Na mínima da sessão, a moeda marcou R$ 3,1023 e, na máxima, R$ 3,1381, segundo a Reuters. No mês de outubro até esta terça-feira, o dólar já recuou 4,47% ante o real. No ano, caiu 21,3%.

Operadores do mercado avaliavam que a tendência continua de queda do dólar diante da forte entrada de recursos externos por conta da regularização de recursos brasileiros lá fora, destaca a Reuters. A proximidade do nível de R$ 3,10, entretanto atraía compras, o que, segundo a Reuters, contribui para deixar a moeda um pouco mais volátil.

BC anuncia menor atuação

Mais cedo, profissionais comentavam que a pressão de baixa da moeda norte-americana também havia sido parcialmente contida pelo anúncio, feito na noite passada pelo BC, de que não anulará integralmente os swaps tradicionais – equivalente à venda futura de dólares – com vencimento em 1º de novembro, diante da previsão de entrada atípica de recursos e oscilações excessivas do câmbio perto do prazo para brasileiros repatriarem bens não declarados no exterior.

Segundo a assessoria de imprensa do BC, já foram rolados 50 mil contratos de swap tradicional com vencimento em 1º de novembro, equivalente a US$ 2,5 bilhões, mas ainda restavam cerca de US$ 3,150 bilhões.

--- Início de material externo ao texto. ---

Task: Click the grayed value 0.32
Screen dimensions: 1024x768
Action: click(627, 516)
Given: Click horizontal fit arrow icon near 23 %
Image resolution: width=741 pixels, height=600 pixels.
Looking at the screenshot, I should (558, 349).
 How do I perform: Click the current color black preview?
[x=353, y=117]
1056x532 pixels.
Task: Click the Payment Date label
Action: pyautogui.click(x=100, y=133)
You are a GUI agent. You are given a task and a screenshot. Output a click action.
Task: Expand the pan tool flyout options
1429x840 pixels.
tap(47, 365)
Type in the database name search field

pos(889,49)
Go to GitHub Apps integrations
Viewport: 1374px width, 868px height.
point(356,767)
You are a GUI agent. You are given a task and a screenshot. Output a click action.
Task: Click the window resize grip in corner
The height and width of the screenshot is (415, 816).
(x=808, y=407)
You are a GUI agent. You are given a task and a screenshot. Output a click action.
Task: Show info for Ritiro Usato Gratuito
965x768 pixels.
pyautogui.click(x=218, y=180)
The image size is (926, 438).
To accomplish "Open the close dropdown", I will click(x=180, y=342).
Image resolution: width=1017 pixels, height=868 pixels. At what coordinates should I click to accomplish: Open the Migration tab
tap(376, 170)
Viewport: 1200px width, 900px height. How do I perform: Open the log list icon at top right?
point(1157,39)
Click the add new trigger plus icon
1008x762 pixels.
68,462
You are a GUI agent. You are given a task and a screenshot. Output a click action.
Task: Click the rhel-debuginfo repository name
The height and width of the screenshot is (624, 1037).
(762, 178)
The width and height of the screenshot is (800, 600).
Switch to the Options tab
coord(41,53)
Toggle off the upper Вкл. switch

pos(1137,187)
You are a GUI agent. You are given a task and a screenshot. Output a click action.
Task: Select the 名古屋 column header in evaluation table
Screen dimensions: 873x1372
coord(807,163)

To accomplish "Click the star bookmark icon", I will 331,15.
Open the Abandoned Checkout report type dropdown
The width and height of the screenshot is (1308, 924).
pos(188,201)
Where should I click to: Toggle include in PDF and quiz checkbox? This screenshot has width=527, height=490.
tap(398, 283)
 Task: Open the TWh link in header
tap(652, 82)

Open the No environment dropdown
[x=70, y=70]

Nesta manhã, o BC fez leilão de swap cambial reverso, equivalente à compra futura de dólares, vendendo o lote integral de 5 mil contratos, dos quais, no entanto, o vencimento de 1º de novembro respondeu por 3,9 mil.
O BC pode diminuir uma parte desses contratos nos próximos leilões de swap reverso ou até mesmo se concentrar em outros vencimentos.

Fluxo maior de recursos

A Receita Federal informou na véspera que R$ 33,1 bilhões já haviam sido arrecadados com a repatriação de recursos de brasileiros no exterior.

Segundo o BC, a entrada de dólares no Brasil superou a retirada de recursos em US$ 2,53 bilhões na parcial de outubro, até a última sexta-feira (21). Somente na semana passada, US$ 1,38 bilhão chegaram ao país. O ingresso de divisas acontece após dois meses de retiradas. Em setembro, a evasão de dólares, de US$ 5,5 bilhões, foi a maior em sete meses.

Já a ata da última reunição do Copom divulgada mais cedo identificou avanços na aprovação de medidas fiscais e aponta sinais de uma pausa no processo de desinflação de serviços. O BC vê espaço para queda gradual de juros, mas avaliará ritmo de corte. “O Comitê avaliará o ritmo e a magnitude da flexibilização monetária [redução da taxa básica da economia] ao longo do tempo, de modo a garantir a convergência da inflação para a meta de 4,5%”, destacou.